System of Governance and Risk Culture
  • Boards should "...provide broad, challenging scrutiny of your firm's culture regarding regulatory compliance and internal challenge"
  • Ensure that there are "...appropriately resourced and well-qualified risk management and compliance functions"
  • "Think more fundamentally and strategically about the culture in the institution that you oversee"
I would add that a lot of this sits nicely with the FSB's Risk Governance paper which was released last week.

Board composition
  • Expect directors to take a "...hard nosed view on Board composition, with a view to improving performance"
  • Endeavour to attain the "...right gender diversity...and international experience"
With Risk Appetite and Risk Culture both having featured on the IRM's hitlist recently, the practitioners over there will have some assistance to hand from an industry body, however there should be some other useful stuff available in the tag cloud at the bottom of this page on appetite, culture and diversity if you are struggling for inspiration.

Thursday, 3 November 2011

Irish Corporate Governance Code - updated FAQs

I'm guessing the "video conferencing" absentee-landlord insurance company directors have lobbied hard over in Ireland in the last few months, as the very extensive FAQs already issued have had to be supplemented.

Lexology do a nice summary of the main additions to the FAQ doc, which other than a couple of more genuine clarifications centre around the very important topic of attendance at meetings. Video and teleconferencing are now permissible, provided directors attend "wherever possible".

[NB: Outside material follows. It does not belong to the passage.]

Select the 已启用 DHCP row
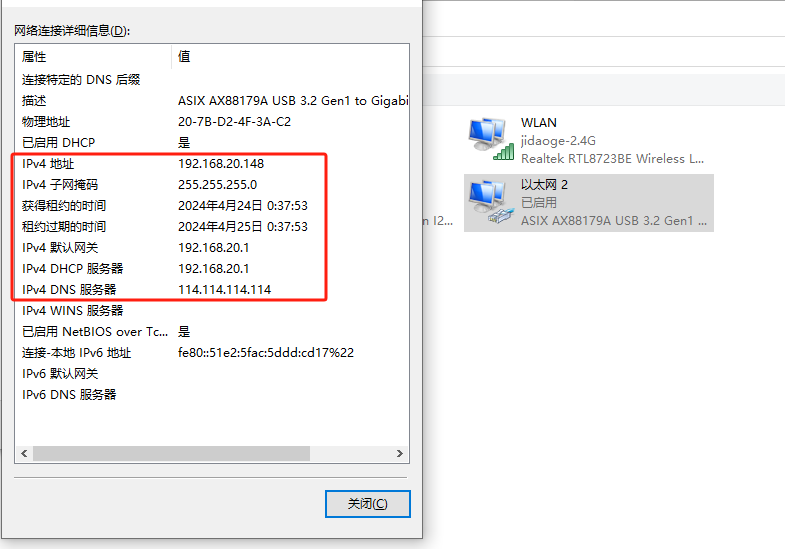 212,143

Troubling in some respects, particularly with Ireland likely to be used for hub and spoke purposes under Solvency II - I would ready myself for a series of "family issues", "plane delays" and "medical emergencies" that prevent a decent number of directors from fulfilling their physical attendance duties over 2012, followed by a themed inspection from the Central Bank!

Wednesday, 19 October 2011

PwC Annual Corporate Director survey 2011 - more time for Risk?

PwC kindly fired out the findings from their (US-centric) poll of corporate directors. Decent sample at 834 respondents, and two-thirds were sitting on boards with $1bn+ in revenue, so worth heeding. Both RM Professional and Norman Marks have taken it to task, so I won't dwell on the findings other than the following;
  • 72% would reconsider pay awards in the face of "significant shareholder dissatisfaction" - just wondering what "significant" is.
  • Relatively little planned change in reaction to clawback legislation embedded in Dodd-Frank
  • Almost 60% of boards wanted to spend more time on Risk Management, putting it third behind Strategic and Succession planning
  • Less than 10% plan further than 5 years ahead
  • Almost half discuss strategy viability no more frequently than annually
  • Amusingly, both racial and gender diversity is referred to as a "Skillset/Attribute" - 23% find it very difficult to obtain directors with the racial "attribute", while 15% struggle to get the "gender" one!
Handy in its own way for the Europeans amongst us as a proxy, a more pertinent document for the statesiders.